Un diagnostic adéquat
La polysomnographie permet de mesurer les micro-éveils en plus des désaturations alors que la polygraphie ventilatoire ne permet que de mesurer ce dernier paramètre. Comme les femmes avant la ménopause ne présentent que très peu de désaturations, seule la polysomnographie est adéquate pour la mesure de SAHOS. Un SAHOS est diagnostiqué et doit être pris en charge lorsque l’Index d’apnée-hypopnée (IAH) est supérieur à 15/h. Après la ménopause, comme chez les hommes, les désaturations sont aussi un indicateur pertinent en plus des micro-éveils. Le SAHOS est considéré comme modéré lorsque l’IAH se situe entre 15 et 30/h et sévère au-delà de 30/h. Une polygraphie ventilatoire est adaptée dans ce contexte, car les événements respiratoires sont davantage désaturants à cette période.
La prise en charge
Les deux alternatives thérapeutiques sont l’orthèse d’avancée mandibulaire (OAM) si l’IAH se situe entre 15 et 30/h ou la ventilation en pression positive continue (PPC) à partir de 30/h, ou entre 15 et 30/h s’il existe une comorbidité cardio- vasculaire grave ou une somnolence diurne excessive avec plus ou moins un risque accidentel. On peut également proposer un traitement d’épreuve par OAM ou PPC chez les patientes présentant un syndrome de haute résistance des voies aériennes supérieures si l’index de microéveils > 10/h et qu’elles sont très symptomatiques après justification auprès de l’Assurance maladie.
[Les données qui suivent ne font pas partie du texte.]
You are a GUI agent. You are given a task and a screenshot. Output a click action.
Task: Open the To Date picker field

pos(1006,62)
L’OAM est une bonne alternative thérapeutique chez les femmes non ménopausées, mieux supportée psychologiquement avec finalement peu d’effets indésirables. Les algorithmes des ventilations en PPC se sont également adaptés pour la prise en charge des hypopnées de courtes durées et des limitations de débit avec un meilleur confort pour la patiente.
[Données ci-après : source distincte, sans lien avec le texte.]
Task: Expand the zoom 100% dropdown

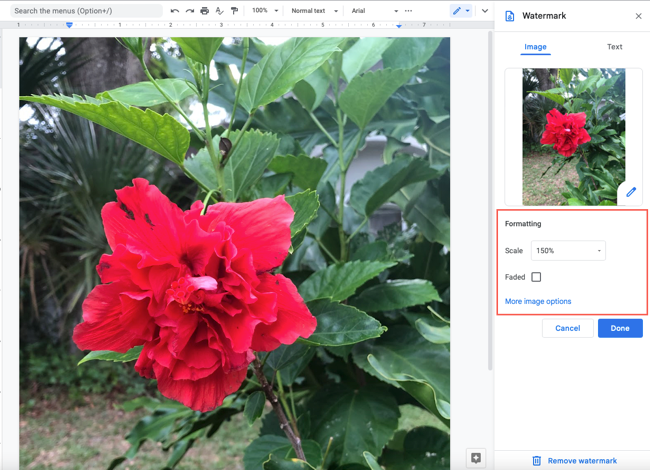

En complément de ce traitement, il est primordial d’insister sur règles incontournables que sont la pratique d’une activité physique régulière, l’optimisation des règles d’hygiène du sommeil et le respect des règles hygiéno-diététiques avec réduction pondérale.
Conclusion
Contrairement à ce qui a été documenté pendant longtemps et lié aux pratiques, les femmes avant la ménopause peuvent être touchées par le SAHOS, la symptomatologie étant différente de celles des hommes et des femmes après la ménopause. En présence de ces symptômes, un diagnostic beaucoup plus systématique doit être effectué, la prise en charge précoce du SAHOS améliorant grandement la qualité de vie et la santé avant la ménopause, et évitant des répercussions cardiovasculaires brutales à l’arrivée de celle-ci.
Références :
1. Pépin JL, Guillot M, Tamisier R, Lévy P. The upper airway resistance syndrome. Respiration 2012 ; 83 : 559-66.
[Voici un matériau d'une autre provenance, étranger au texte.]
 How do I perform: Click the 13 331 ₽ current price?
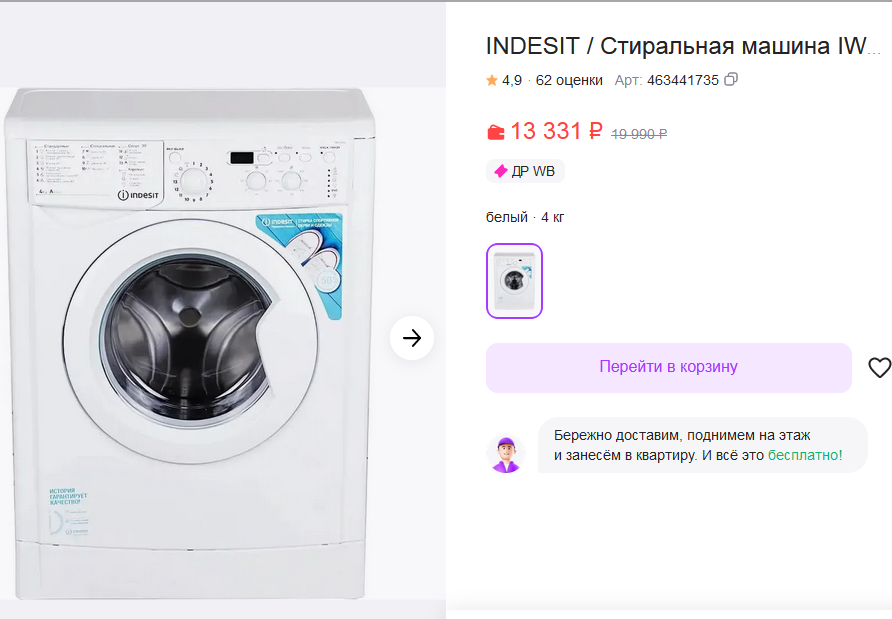pos(556,131)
2. Lizcano F, Guzmán G. Estrogen deficiency and the origin of obesity during menopause. Biomed Res Int 2014 ; 2014 : 757461.
3. Driver HS, McLean H, Kumar DV et al. The influence of the menstrual cycle on upper airway resistance and breathing during sleep. Sleep 2005 ; 28 : 449-56.
4. Daniel MM, Lorenzi MC, da Costa Leite C, Lorenzi-Filho G. Pharyngeal dimensions in healthy men and women. Clinics 2007 ; 62 : 5-10.
5. Jehan S, Auguste E, Zizi F et al. Obstructive sleep apnea: women’s perspective. J Sleep Med Disord 2016 ; 3 : 1064.
6. Luyster FS, Buysse DJ, Strollo PJ. Comorbid insomnia and obstructive sleep apnea: challenges for clinical practice and research. J Clin Sleep Med 2010 ; 6 : 196-204.
7. Wang LYT, Chiang GSH, Wee CF et al. Preventing ischemic heart disease in women: a systematic review of global directives and policies. npj Womens Health 2 ; 2024.
8. Narkiewicz K, Somers VK. Sympathetic nerve activity in obstructive sleep apnoea. Acta Physiol Scand 2003 ; 177 : 385-90.
9. Lin CH, Timofeeva M, O’Brien T, Lyons OD. Obstructive sleep apnea and nocturnal attacks of paroxysmal atrial fibrillation. J Clin Sleep Med 2022 ; 18 : 1279-86.
10. Cuspidi C, Tadic M, Sala C et al. Blood pressure non-dipping and obstructive sleep apnea syndrome: a meta-analysis. J Clin Med 2019 ; 8 : 1367.